Shaolin, I'm not sure that's true. Addiction speaks to chemical processes within the behavioral systems of the brain, and there seems to be certain genetic predispositions that respond with addictive behavior when certain chemical receptors are antagonized, even if only once. While not specific to addiction, I have had the experience whereby one pill of a certain medication (ONE PILL) reset my overall muscle tension when at rest - it altered certain "set points" in my brain that would trigger torticollis. It was completely unexpected and far from the norm. After my first chiropractic adjustment at age 30, I was an inch taller instantly and grew another inch over the next year (and wound up with a very hairy back). My point is that while the Psalmist says we are "fearfully and wonderfully made," the physical body is also horrifically complex and unpredictable, and I provide for you a simple chart of the Krebs cycle of chemical reactions that is in each and every cell of one's body:
Here's how one knows that willpower is nearly ineffective.... go ahead, use your willpower to grow hair on your head. Use willpower to stop your beard from growing. I am constantly amazed at how many Christians (present company excepted) think that bondage to sin can be broken by an individual's willpower. And, after all, isn't bondage to sin just another way of saying "addiction" ??

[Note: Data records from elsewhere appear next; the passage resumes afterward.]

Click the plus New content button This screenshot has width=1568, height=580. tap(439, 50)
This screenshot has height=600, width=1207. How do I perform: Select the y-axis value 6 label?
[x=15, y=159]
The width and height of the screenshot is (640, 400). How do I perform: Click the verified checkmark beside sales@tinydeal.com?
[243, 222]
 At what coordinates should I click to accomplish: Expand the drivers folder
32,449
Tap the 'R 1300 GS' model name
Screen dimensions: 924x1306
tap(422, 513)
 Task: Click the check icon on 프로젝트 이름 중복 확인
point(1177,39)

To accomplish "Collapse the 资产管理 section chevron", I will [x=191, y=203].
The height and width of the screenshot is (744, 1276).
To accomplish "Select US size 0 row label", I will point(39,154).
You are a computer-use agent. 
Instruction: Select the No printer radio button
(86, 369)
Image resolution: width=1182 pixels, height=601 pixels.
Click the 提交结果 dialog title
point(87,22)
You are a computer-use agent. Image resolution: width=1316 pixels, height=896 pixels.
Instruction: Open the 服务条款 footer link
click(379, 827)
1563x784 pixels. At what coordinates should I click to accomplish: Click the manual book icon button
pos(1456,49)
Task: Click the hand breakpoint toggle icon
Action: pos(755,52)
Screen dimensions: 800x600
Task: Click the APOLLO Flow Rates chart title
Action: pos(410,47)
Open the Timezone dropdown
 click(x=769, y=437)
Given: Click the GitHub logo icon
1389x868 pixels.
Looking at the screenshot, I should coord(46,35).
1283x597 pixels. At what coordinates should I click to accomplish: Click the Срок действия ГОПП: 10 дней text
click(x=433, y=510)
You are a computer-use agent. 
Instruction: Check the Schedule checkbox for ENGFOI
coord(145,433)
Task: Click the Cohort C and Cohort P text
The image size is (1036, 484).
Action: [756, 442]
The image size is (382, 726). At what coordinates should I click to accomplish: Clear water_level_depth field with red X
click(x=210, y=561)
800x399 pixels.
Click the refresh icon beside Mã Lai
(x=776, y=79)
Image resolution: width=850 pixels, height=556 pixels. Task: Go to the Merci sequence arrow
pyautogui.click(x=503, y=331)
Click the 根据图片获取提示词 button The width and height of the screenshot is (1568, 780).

For we know that the law is spiritual: but I am carnal, sold under sin. For that which I do I allow not: for what I would, that do I not; but what I hate, that do I. If then I do that which I would not, I consent unto the law that it is good. Now then it is no more I that do it, but sin that dwelleth in me.
Paul directly stated that " I " was not doing it, that it's not a matter of willpower, but that a "sin compulsion" causes people to sin. This is the bondage for which Jesus came to set us free.
(I am also constantly amazed at how many Christians are amazed that sinners sin. How could they help but not?)